===== DATA FOR THE TASK

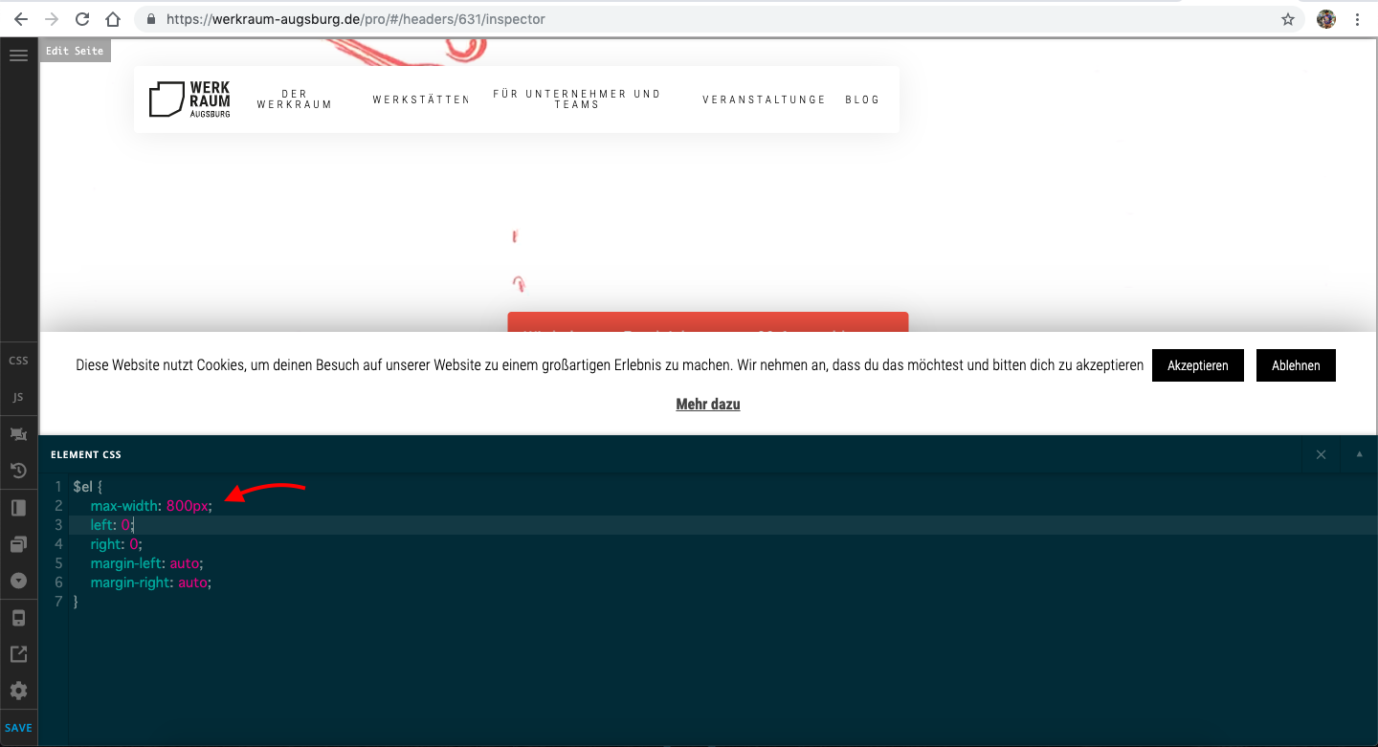This screenshot has height=747, width=1378.
Task: Open the device preview phone icon
Action: [x=18, y=618]
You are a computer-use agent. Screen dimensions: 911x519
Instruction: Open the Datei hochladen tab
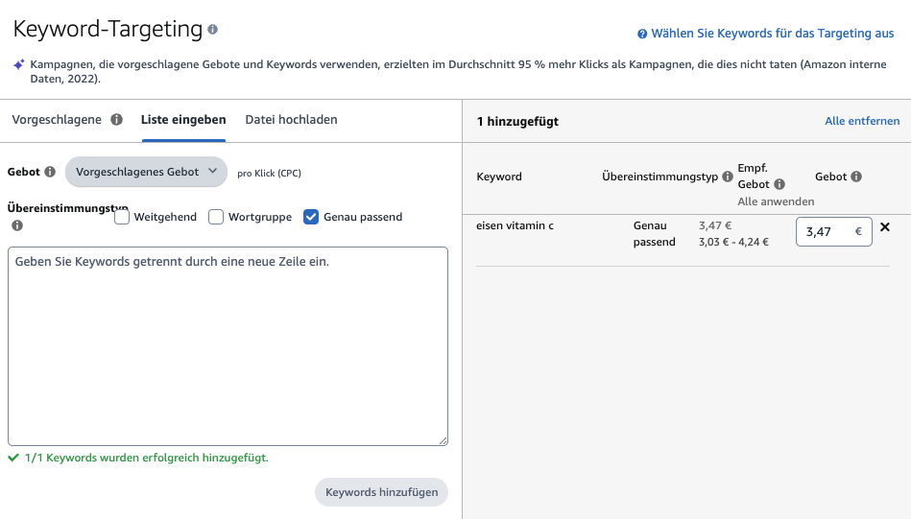click(x=291, y=120)
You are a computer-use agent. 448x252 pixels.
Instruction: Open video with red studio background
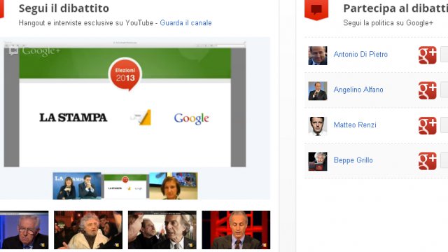(x=236, y=230)
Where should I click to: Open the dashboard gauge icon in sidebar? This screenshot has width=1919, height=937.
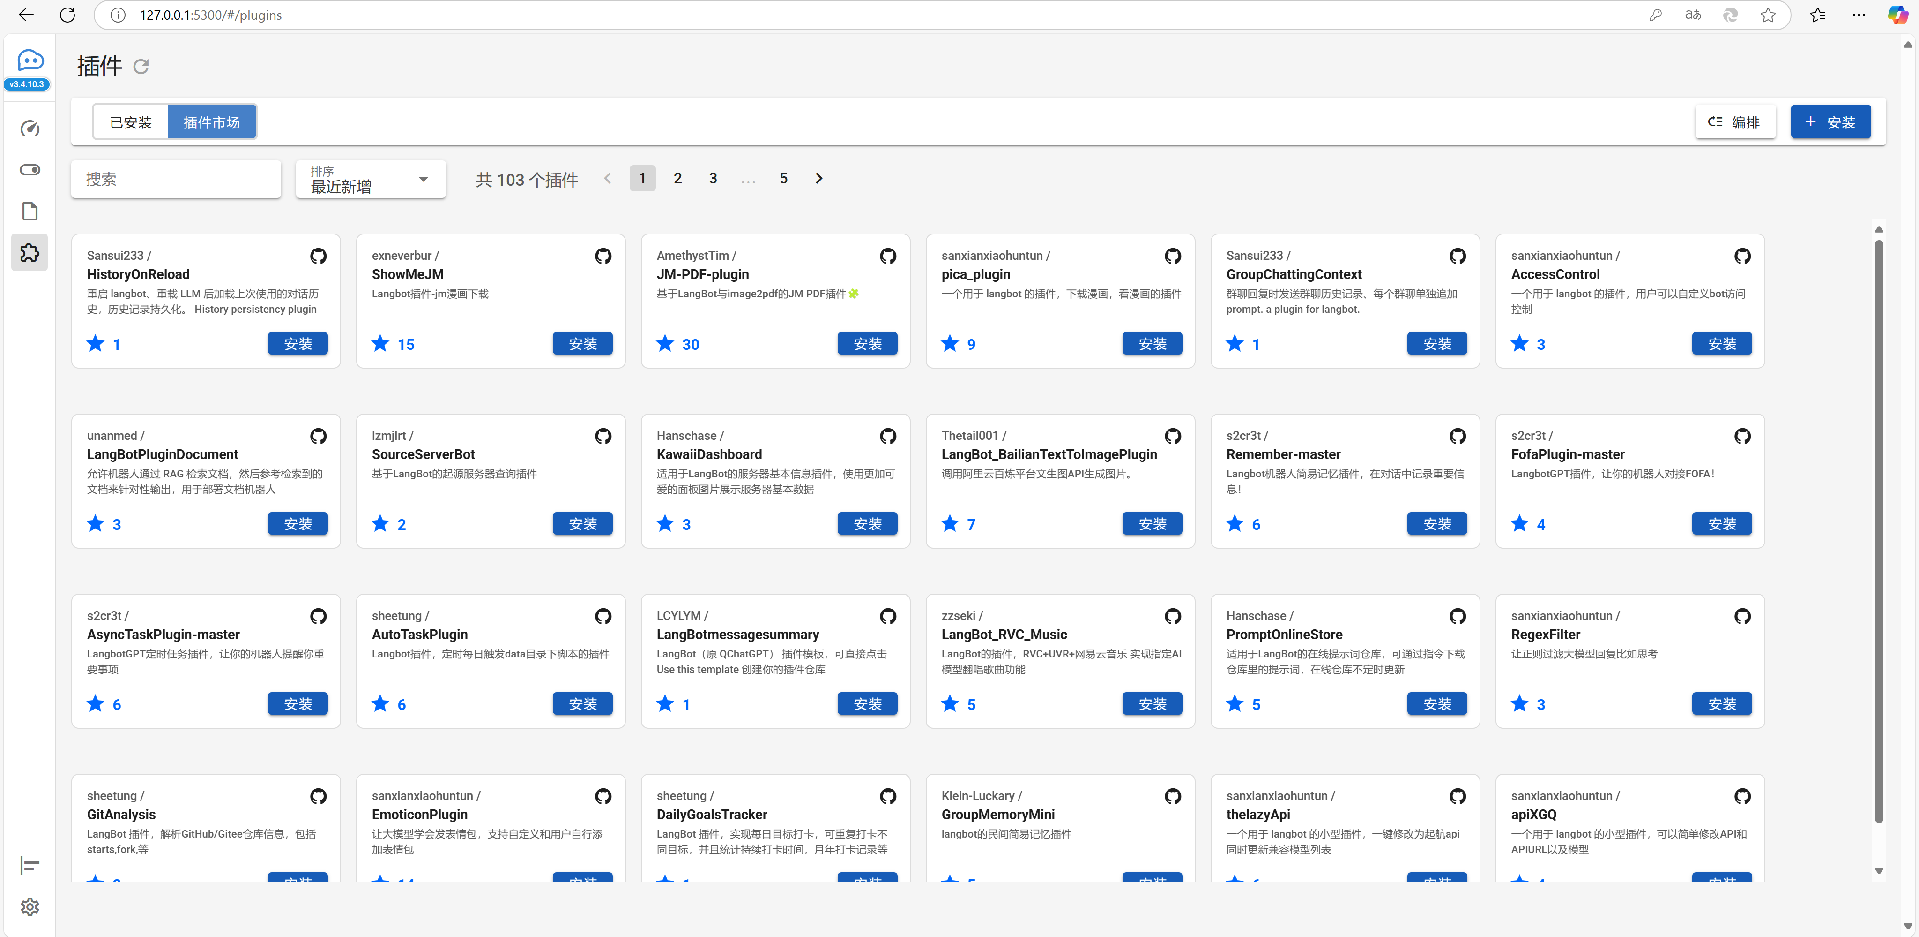coord(30,129)
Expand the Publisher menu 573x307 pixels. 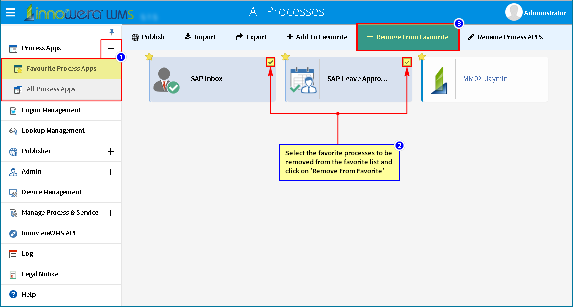[x=110, y=152]
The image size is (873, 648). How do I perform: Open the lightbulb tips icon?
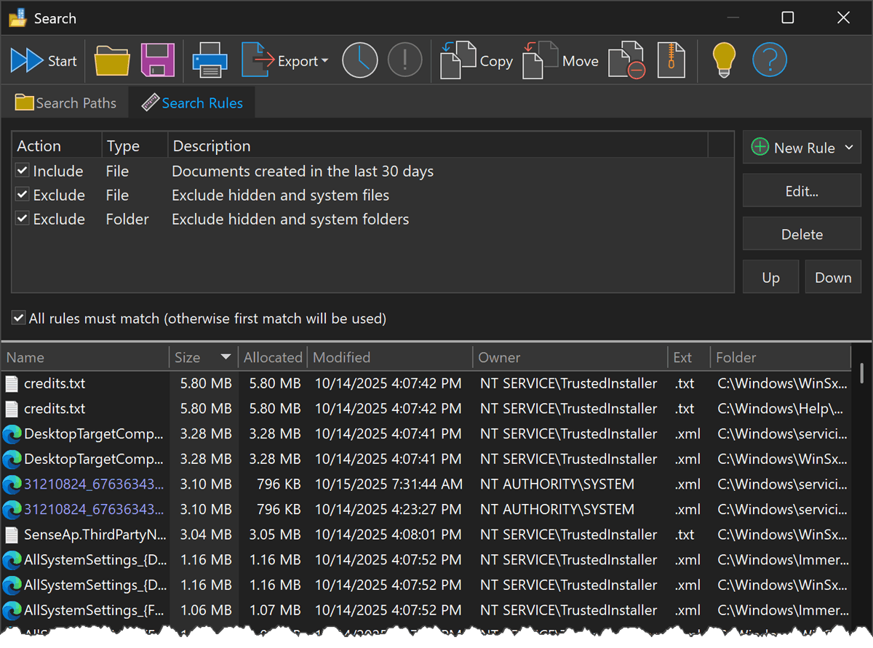coord(723,60)
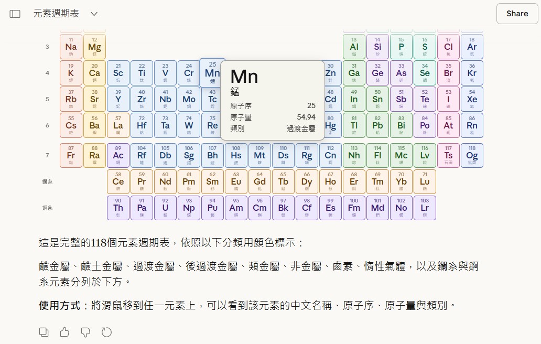The height and width of the screenshot is (344, 541).
Task: Pick the tungsten W element tile
Action: click(189, 125)
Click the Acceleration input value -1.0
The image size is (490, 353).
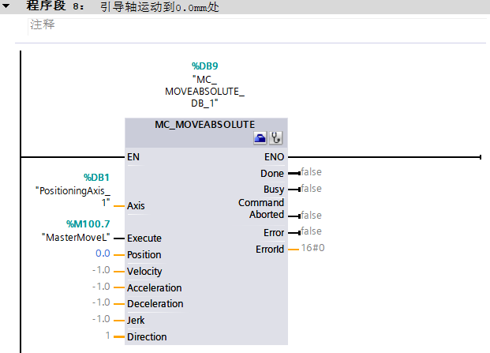pos(100,287)
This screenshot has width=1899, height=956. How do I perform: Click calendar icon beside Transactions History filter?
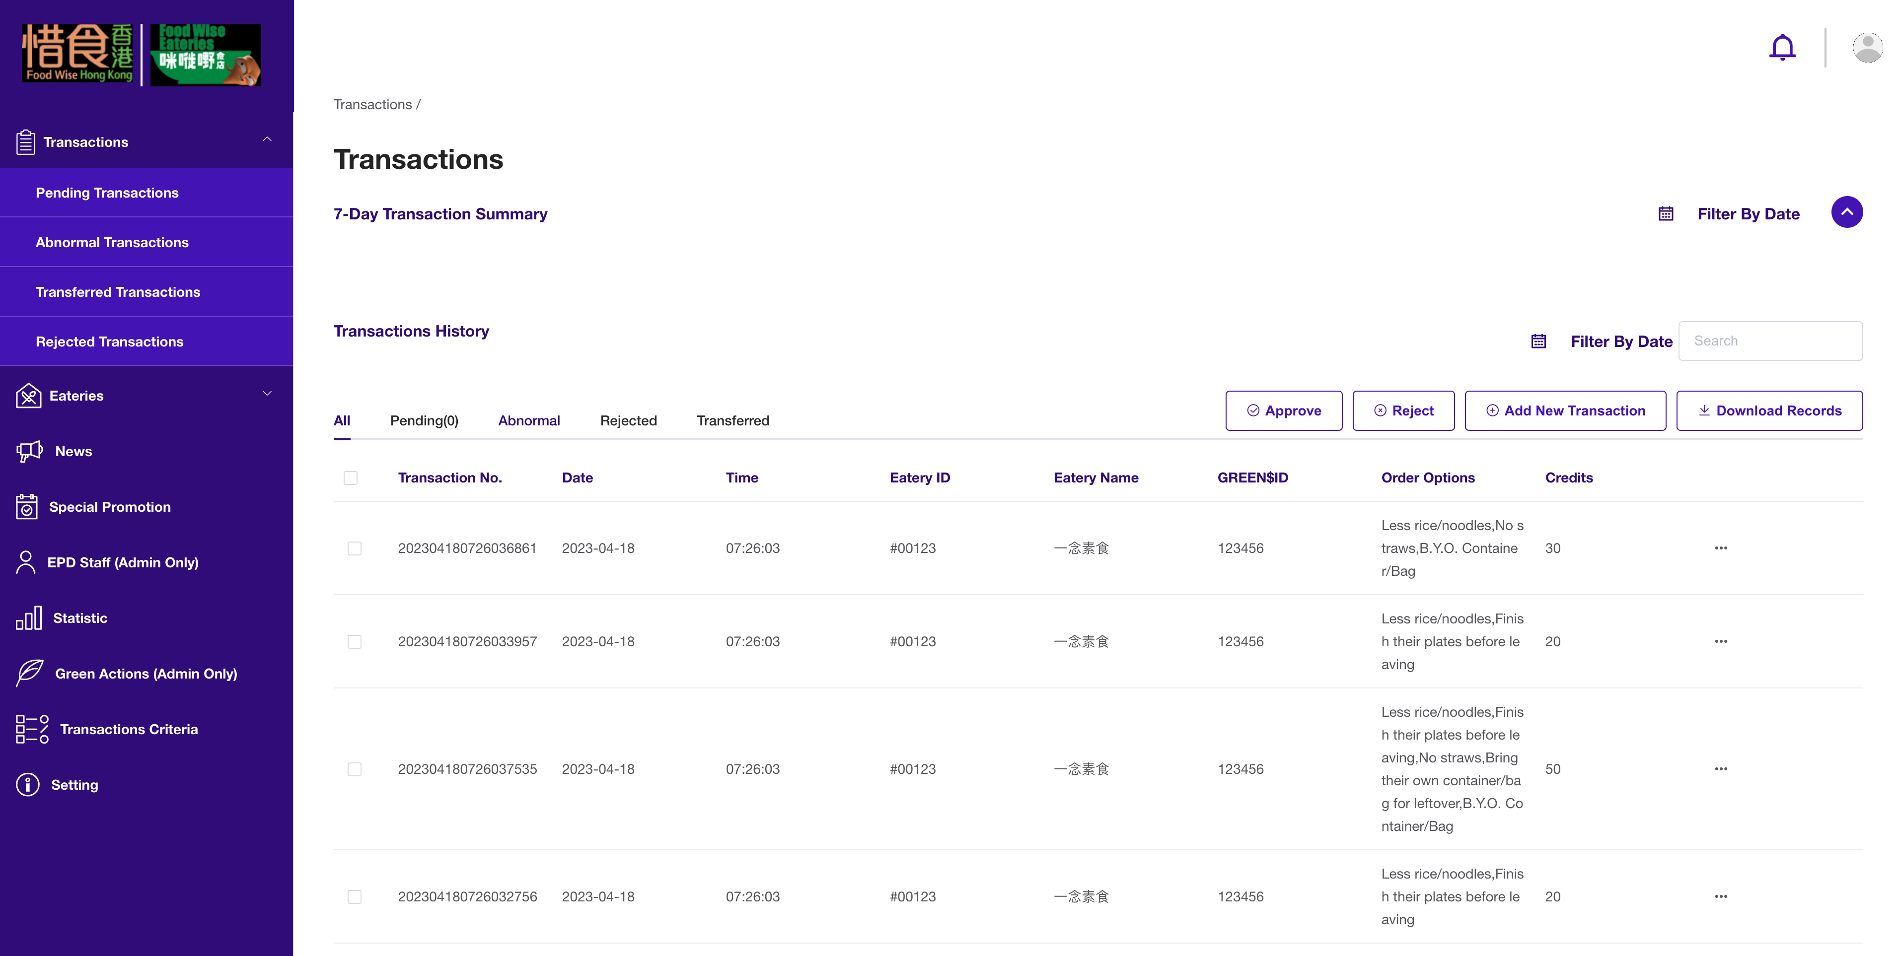1539,341
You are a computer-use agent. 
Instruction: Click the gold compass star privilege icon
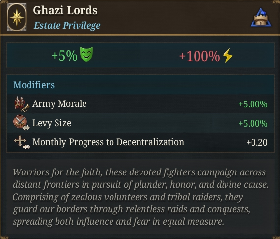pos(17,17)
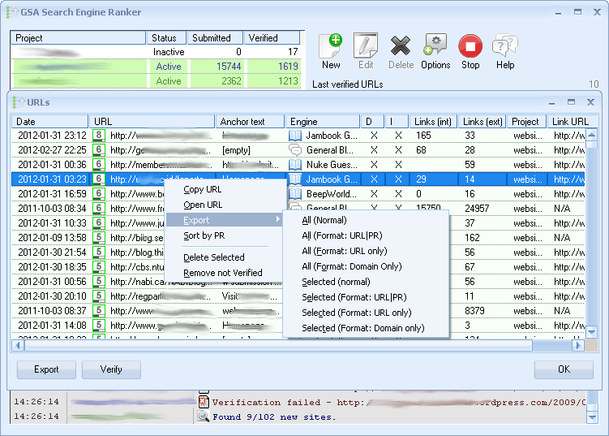This screenshot has width=609, height=436.
Task: Click the red verification failed log icon
Action: coord(204,402)
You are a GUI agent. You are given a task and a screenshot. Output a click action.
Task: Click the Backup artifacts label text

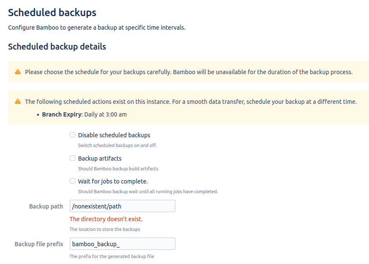[x=100, y=158]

==========

▶ [SHORT EXERCISE]
Count the lines in the material above that contain the word "perform". Reply with the number only.

▶ [RESULT]
2